[TASK TO CARRY OUT] Please give the listing underneath again, exactly as shown.

+---+

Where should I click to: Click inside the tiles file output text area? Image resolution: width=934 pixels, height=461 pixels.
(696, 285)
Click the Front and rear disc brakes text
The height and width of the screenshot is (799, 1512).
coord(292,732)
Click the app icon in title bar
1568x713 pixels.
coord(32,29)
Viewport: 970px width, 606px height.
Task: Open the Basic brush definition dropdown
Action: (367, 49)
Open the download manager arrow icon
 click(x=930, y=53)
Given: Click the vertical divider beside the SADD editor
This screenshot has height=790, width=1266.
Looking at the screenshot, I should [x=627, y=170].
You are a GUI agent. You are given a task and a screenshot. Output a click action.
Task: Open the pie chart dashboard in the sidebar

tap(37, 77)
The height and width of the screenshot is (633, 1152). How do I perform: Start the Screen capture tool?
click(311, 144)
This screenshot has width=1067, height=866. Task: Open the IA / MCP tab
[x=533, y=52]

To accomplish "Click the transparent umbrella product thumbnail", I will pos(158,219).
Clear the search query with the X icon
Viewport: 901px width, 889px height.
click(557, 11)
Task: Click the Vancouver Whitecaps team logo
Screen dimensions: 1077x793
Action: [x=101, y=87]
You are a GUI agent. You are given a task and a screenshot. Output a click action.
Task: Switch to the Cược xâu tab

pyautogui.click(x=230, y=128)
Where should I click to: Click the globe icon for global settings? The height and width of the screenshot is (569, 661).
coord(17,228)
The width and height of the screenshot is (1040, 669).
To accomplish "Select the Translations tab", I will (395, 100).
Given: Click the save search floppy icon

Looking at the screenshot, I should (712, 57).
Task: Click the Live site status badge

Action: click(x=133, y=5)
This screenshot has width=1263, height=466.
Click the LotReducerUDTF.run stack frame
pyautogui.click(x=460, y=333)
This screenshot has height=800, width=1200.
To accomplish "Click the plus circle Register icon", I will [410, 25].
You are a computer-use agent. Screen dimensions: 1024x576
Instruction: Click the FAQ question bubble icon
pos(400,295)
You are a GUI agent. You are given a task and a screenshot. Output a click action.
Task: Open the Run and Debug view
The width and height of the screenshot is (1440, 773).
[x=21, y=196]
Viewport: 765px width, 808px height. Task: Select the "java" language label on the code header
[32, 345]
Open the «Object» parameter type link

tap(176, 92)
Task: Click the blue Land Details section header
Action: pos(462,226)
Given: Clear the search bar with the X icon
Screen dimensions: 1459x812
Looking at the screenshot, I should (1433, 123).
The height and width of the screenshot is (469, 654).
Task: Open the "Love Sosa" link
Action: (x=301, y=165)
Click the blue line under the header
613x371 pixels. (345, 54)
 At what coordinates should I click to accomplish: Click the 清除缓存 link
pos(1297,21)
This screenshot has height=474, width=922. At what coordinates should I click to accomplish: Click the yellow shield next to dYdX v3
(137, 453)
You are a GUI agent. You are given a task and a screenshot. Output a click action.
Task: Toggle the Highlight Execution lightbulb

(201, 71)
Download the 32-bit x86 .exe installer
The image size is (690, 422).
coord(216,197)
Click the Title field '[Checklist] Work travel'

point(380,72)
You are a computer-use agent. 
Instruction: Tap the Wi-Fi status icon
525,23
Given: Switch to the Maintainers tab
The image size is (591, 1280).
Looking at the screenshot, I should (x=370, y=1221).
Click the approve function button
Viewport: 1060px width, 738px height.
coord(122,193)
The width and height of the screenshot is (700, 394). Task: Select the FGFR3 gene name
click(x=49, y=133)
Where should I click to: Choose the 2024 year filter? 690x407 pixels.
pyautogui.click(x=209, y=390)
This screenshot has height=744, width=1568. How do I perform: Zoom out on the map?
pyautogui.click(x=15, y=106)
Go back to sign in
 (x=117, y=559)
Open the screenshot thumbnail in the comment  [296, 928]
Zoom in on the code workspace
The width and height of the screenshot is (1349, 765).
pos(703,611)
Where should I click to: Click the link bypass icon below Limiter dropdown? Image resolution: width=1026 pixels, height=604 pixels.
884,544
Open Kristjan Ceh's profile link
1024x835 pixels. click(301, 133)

+---+

[THE ANSWER]
Where should I click to: Click inside the tiles file output text area? Image resolution: width=934 pixels, height=461 pixels.
(696, 285)
Click the Front and rear disc brakes text
The height and width of the screenshot is (799, 1512).
coord(292,732)
Click the app icon in title bar
1568x713 pixels.
coord(32,29)
Viewport: 970px width, 606px height.
Task: Open the Basic brush definition dropdown
Action: (367, 49)
Open the download manager arrow icon
 click(x=930, y=53)
Given: Click the vertical divider beside the SADD editor
This screenshot has height=790, width=1266.
Looking at the screenshot, I should [x=627, y=170].
You are a GUI agent. You are given a task and a screenshot. Output a click action.
Task: Open the pie chart dashboard in the sidebar

tap(37, 77)
The height and width of the screenshot is (633, 1152). How do I perform: Start the Screen capture tool?
click(311, 144)
This screenshot has width=1067, height=866. Task: Open the IA / MCP tab
[x=533, y=52]

To accomplish "Click the transparent umbrella product thumbnail", I will pos(158,219).
Clear the search query with the X icon
Viewport: 901px width, 889px height.
click(557, 11)
Task: Click the Vancouver Whitecaps team logo
Screen dimensions: 1077x793
Action: [x=101, y=87]
You are a GUI agent. You are given a task and a screenshot. Output a click action.
Task: Switch to the Cược xâu tab

pyautogui.click(x=230, y=128)
Where should I click to: Click the globe icon for global settings? The height and width of the screenshot is (569, 661).
coord(17,228)
The width and height of the screenshot is (1040, 669).
To accomplish "Select the Translations tab", I will (395, 100).
Given: Click the save search floppy icon

Looking at the screenshot, I should (712, 57).
Task: Click the Live site status badge

Action: click(x=133, y=5)
This screenshot has width=1263, height=466.
Click the LotReducerUDTF.run stack frame
pyautogui.click(x=460, y=333)
This screenshot has height=800, width=1200.
To accomplish "Click the plus circle Register icon", I will [410, 25].
You are a computer-use agent. Screen dimensions: 1024x576
Instruction: Click the FAQ question bubble icon
pos(400,295)
You are a GUI agent. You are given a task and a screenshot. Output a click action.
Task: Open the Run and Debug view
The width and height of the screenshot is (1440, 773).
[x=21, y=196]
Viewport: 765px width, 808px height. Task: Select the "java" language label on the code header
[32, 345]
Open the «Object» parameter type link

tap(176, 92)
Task: Click the blue Land Details section header
Action: pos(462,226)
Given: Clear the search bar with the X icon
Screen dimensions: 1459x812
Looking at the screenshot, I should (1433, 123).
The height and width of the screenshot is (469, 654).
Task: Open the "Love Sosa" link
Action: (x=301, y=165)
Click the blue line under the header
613x371 pixels. (345, 54)
 At what coordinates should I click to accomplish: Click the 清除缓存 link
pos(1297,21)
This screenshot has height=474, width=922. At what coordinates should I click to accomplish: Click the yellow shield next to dYdX v3
(137, 453)
You are a GUI agent. You are given a task and a screenshot. Output a click action.
Task: Toggle the Highlight Execution lightbulb

(201, 71)
Download the 32-bit x86 .exe installer
The image size is (690, 422).
coord(216,197)
Click the Title field '[Checklist] Work travel'

point(380,72)
You are a computer-use agent. 
Instruction: Tap the Wi-Fi status icon
525,23
Given: Switch to the Maintainers tab
The image size is (591, 1280).
Looking at the screenshot, I should (x=370, y=1221).
Click the approve function button
Viewport: 1060px width, 738px height.
coord(122,193)
The width and height of the screenshot is (700, 394). Task: Select the FGFR3 gene name
click(x=49, y=133)
Where should I click to: Choose the 2024 year filter? 690x407 pixels.
pyautogui.click(x=209, y=390)
This screenshot has height=744, width=1568. How do I perform: Zoom out on the map?
pyautogui.click(x=15, y=106)
Go back to sign in
 (x=117, y=559)
Open the screenshot thumbnail in the comment  [296, 928]
Zoom in on the code workspace
The width and height of the screenshot is (1349, 765).
pos(703,611)
Where should I click to: Click the link bypass icon below Limiter dropdown? Image resolution: width=1026 pixels, height=604 pixels.
884,544
Open Kristjan Ceh's profile link
1024x835 pixels. click(301, 133)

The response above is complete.